- TO-DO LIST -
1. Please return the part of the forum thread that opens with the words containing "My point was" and closes with "losing EV somewhere.".
2. In the forum thread on index investing, which company's 2x leveraged ETFs does jimmysnow say he was talking about?

Two Plus Two Newer Archives  

Go Back   Two Plus Two Newer Archives > Other Topics > Business, Finance, and Investing
FAQ Community Calendar Today's Posts Search

Reply
 
Thread Tools Display Modes
  #21  
Old 08-14-2007, 10:02 PM
Newt_Buggs Newt_Buggs is offline
Senior Member
 
Join Date: Feb 2005
Posts: 2,510
Default Re: Best Index Investment Strategy?

I would be very interested in such a thread
Reply With Quote
  #22  
Old 08-14-2007, 10:54 PM
jimmysnow jimmysnow is offline
Junior Member
 
Join Date: Apr 2004
Location: new orleans
Posts: 23
Default Re: Best Index Investment Strategy?

[ QUOTE ]
[ QUOTE ]
Giving up a lot of EV being so diversified and passive. Great for Joe Sixpack but the readers here should understand risk. With the new leveraged ETF's, readers here could easily beat that portfolio with same risk and minimal time invested.

[/ QUOTE ]
There is no such thing as a free lunch. It is possible to create portfolios with higher EV but at a cost of higher risk. I'd be willing to discuss your portfolio recommendation, but I'd prefer to do it in another thread. This is a thread on index investment strategy. Why don't you start a new thread on leveraged ETF allocations.

-Tom

[/ QUOTE ]
Arbitrage is a prime example of a free lunch.

My point was if readers here can beat 400nl they can managed risk. So it be stupid for same person to be so diversified. They could invest in 3-4 ETFs and use a longterm risk model(p/e 200Ma)and the returns will be higher with comparable risk then your cookie cutter portfolio. You portfolio has too many positions and is losing EV somewhere.

I was talking about the new ProShares 2x leveraged ETF,s. Not sure why you think these were not ETFs or would not apply to a ETF index investment strategy. You could even use your allocations but replace small caps with ultra Russell 2000 ETF. Reduce the size by half and move the difference into fixed income. Boom less risk for the same return. AKA on your way to a free lunch.
http://www.proshares.com/ [img]/images/graemlins/grin.gif[/img]
Reply With Quote
  #23  
Old 08-15-2007, 12:58 AM
Jeff W Jeff W is offline
Senior Member
 
Join Date: May 2004
Posts: 7,079
Default Re: Best Index Investment Strategy?

[Word and item position data]
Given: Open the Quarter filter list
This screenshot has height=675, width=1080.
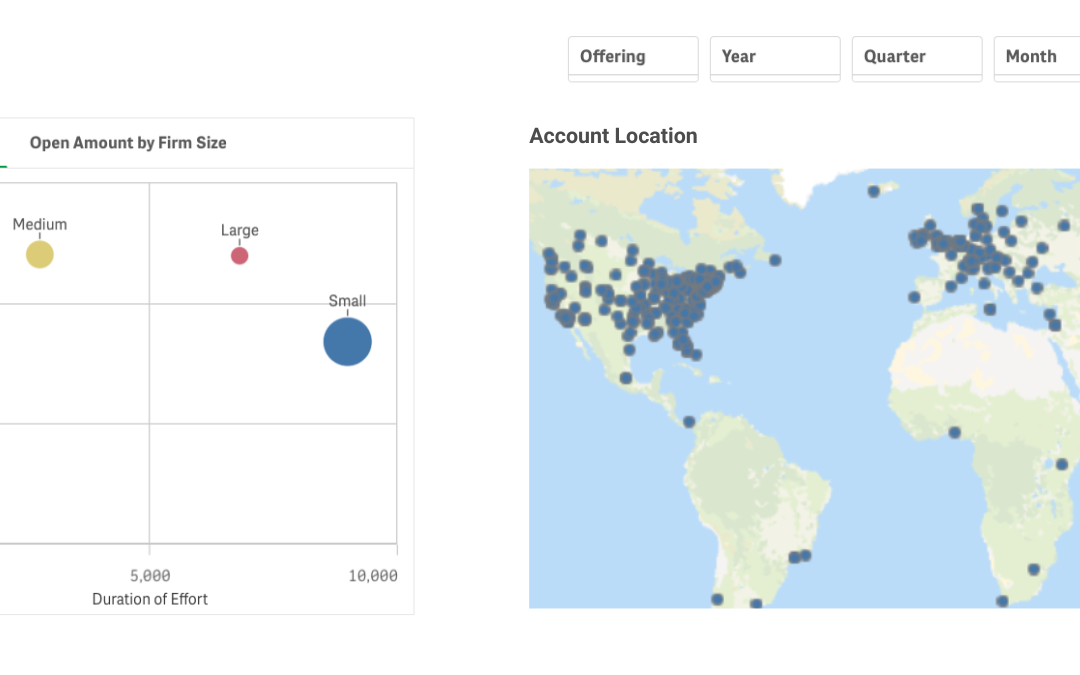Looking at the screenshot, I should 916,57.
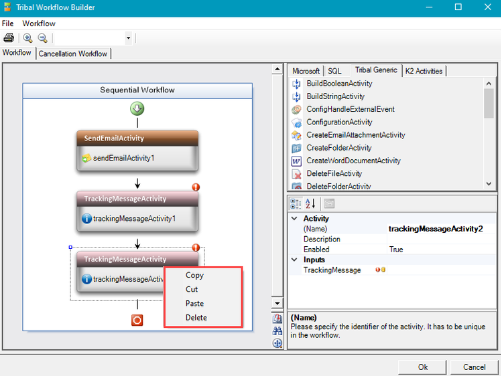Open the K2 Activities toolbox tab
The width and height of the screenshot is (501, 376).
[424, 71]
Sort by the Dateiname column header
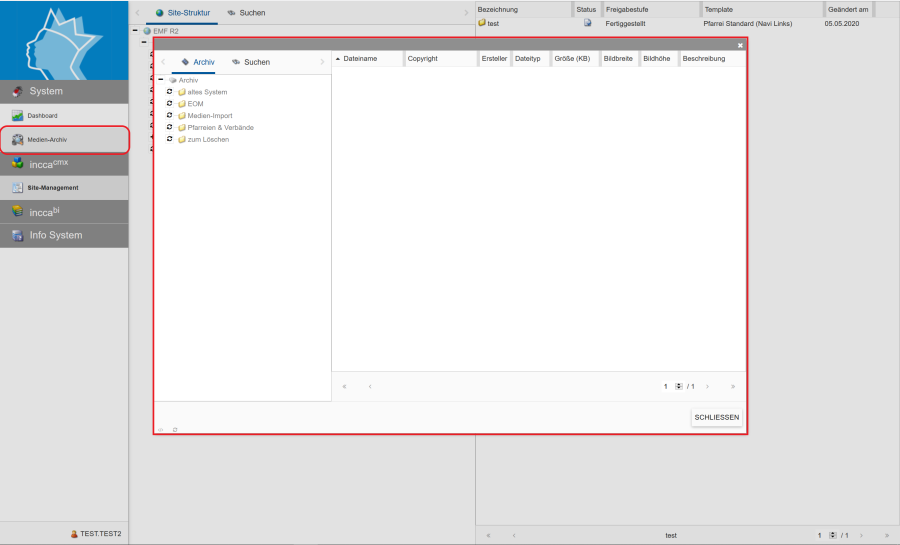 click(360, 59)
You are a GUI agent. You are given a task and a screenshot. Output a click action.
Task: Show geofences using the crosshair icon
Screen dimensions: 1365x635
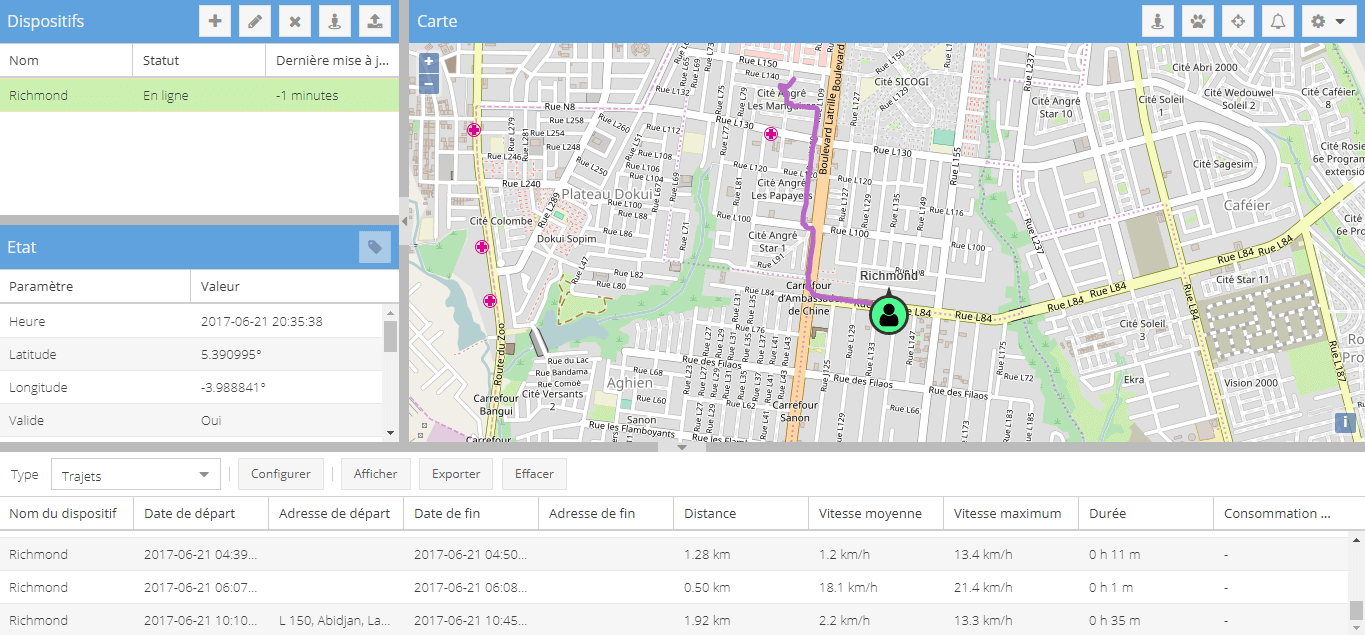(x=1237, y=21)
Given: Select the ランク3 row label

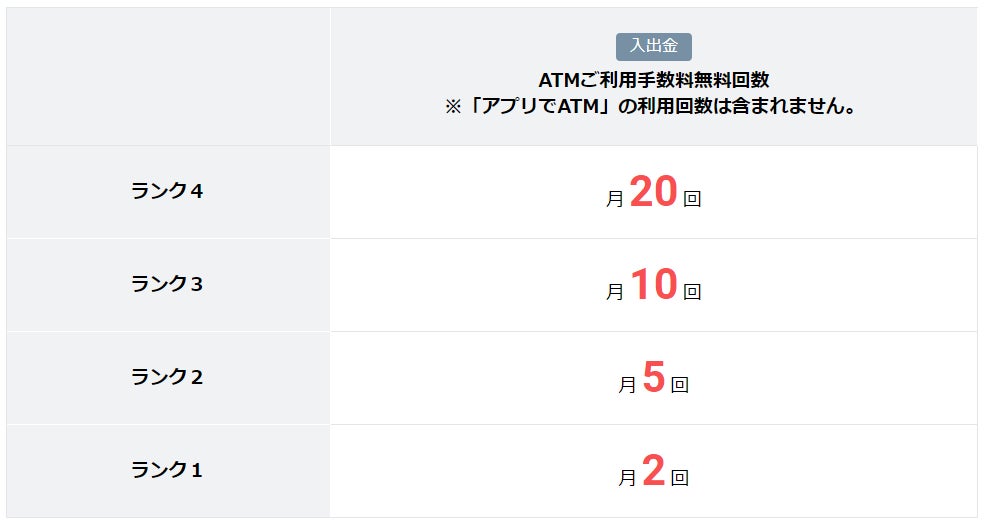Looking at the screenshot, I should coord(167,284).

---

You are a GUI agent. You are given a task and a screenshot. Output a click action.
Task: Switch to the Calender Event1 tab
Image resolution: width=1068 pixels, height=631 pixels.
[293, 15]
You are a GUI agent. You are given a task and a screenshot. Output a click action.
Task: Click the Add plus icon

- EXERCISE RESPONSES -
1.
My point was if readers here can beat 400nl they can managed risk. So it be stupid for same person to be so diversified. They could invest in 3-4 ETFs and use a longterm risk model(p/e 200Ma)and the returns will be higher with comparable risk then your cookie cutter portfolio. You portfolio has too many positions and is losing EV somewhere.

2. ProShares